Citi Bike usage in April


Charts & Graphs, Lab Reports

Introduction

In the past 5 years, China has witnessed the rise and fall of its many dockless bike-sharing companies. Targeting on resolving the “First Km/Last Km” Transit problem, millions of bicycles were poured into China’s streets and soon became a hazard. Today, most of the bikes are stored and piled at bicycle graveyards across the country as the bubble burst. Meanwhile, in New York City, Citi Bike, which was launched 6 years ago, has experienced steady growth. With 12,000 bikes and 750 stations covering 60 neighborhoods, Citi Bike has become an essential part of NYC’s public transportation system.

Therefore I decided to take this Tableau lab as a chance to gain a further understanding of the operating model of Citi Bike, using the available data to analyze who the users are and how they are using it.

Process

Be inspired

I started by searching on Pinterest for visualization projects covering the same topic, from which I was able to learn what and how others visualize data from a bike-sharing system.

The Hubway Station Connectivity Matrix made by Zia Sobhani illustrated a breakdown of the station to station traffic for the first 15 months since Hubway launched. What I like about the visualization is the bright colors really stand out from the background and anyone can get the big picture of the usage difference throughout the hours and months in a glance. However, without any marks or annotations on the heatmap, the content of the matrix is a bit hard to understand.
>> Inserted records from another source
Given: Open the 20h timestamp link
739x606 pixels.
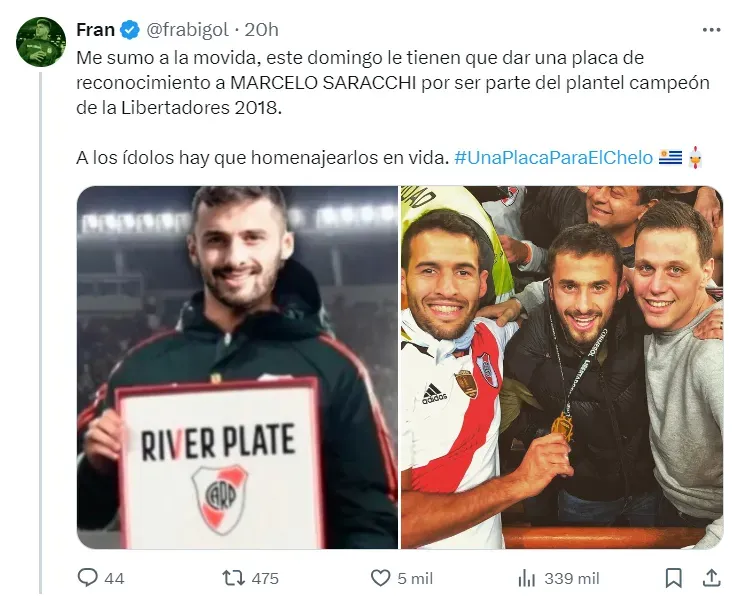Looking at the screenshot, I should (262, 30).
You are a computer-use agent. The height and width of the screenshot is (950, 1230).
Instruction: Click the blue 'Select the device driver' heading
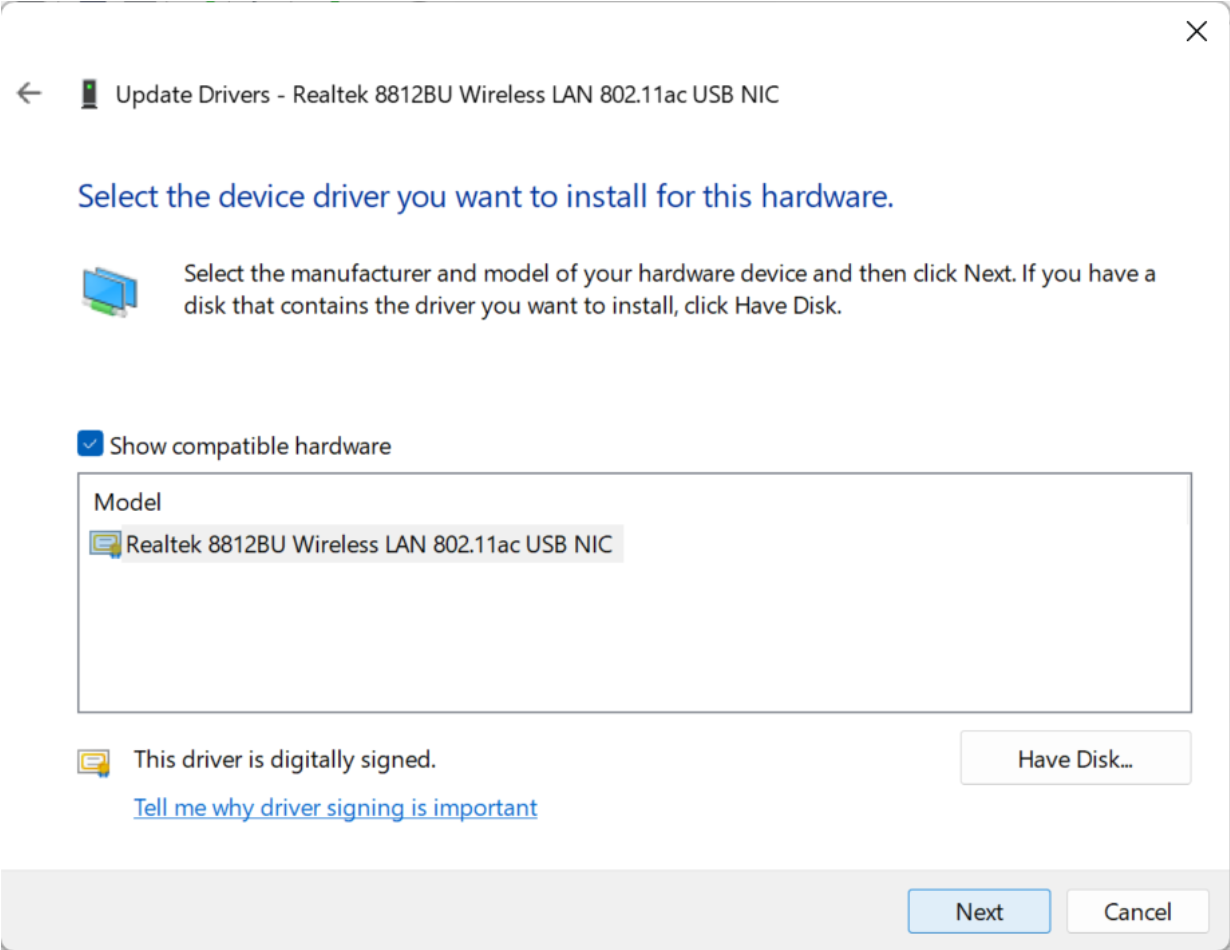click(485, 196)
The Hubway Seeking Metro-Boston by Eurry Kim and Kaz Sakamoto is more comprehensive, with analyses of users, stations and trips. It gave me some ideas of what I could include in my visualization. In addition to that, the colors of different variables are consistent across the illustration, which is important but sometimes easy to be neglected.

Finding and choosing Dataset

Citi Bike Database

I started the searching process on NYC OpenData, from where I was redirected to the Citi Bike’s own database. Initially, I wanted to include data of at least 6 months in my visualization, to roughly illustrate how the weather might affect the usage. However, the dataset was much larger than I expected, with over 1,500,000 rows for any single month. Therefore I chose April for my analysis, as it was the most up to date dataset with no public holiday so it can reflect a regular usage pattern.

Visualizing Data

The 1,766,096 rows dataset exceeded the memory limit of OpenRefine. Fortunately, it was very well organized, and I was able to analyze it in Tableau Public without further cleaning. I started with the big picture, to see how the bikes are used during the 1-month period; when is the peak hours; whether there is a usage pattern for weekdays and weekends.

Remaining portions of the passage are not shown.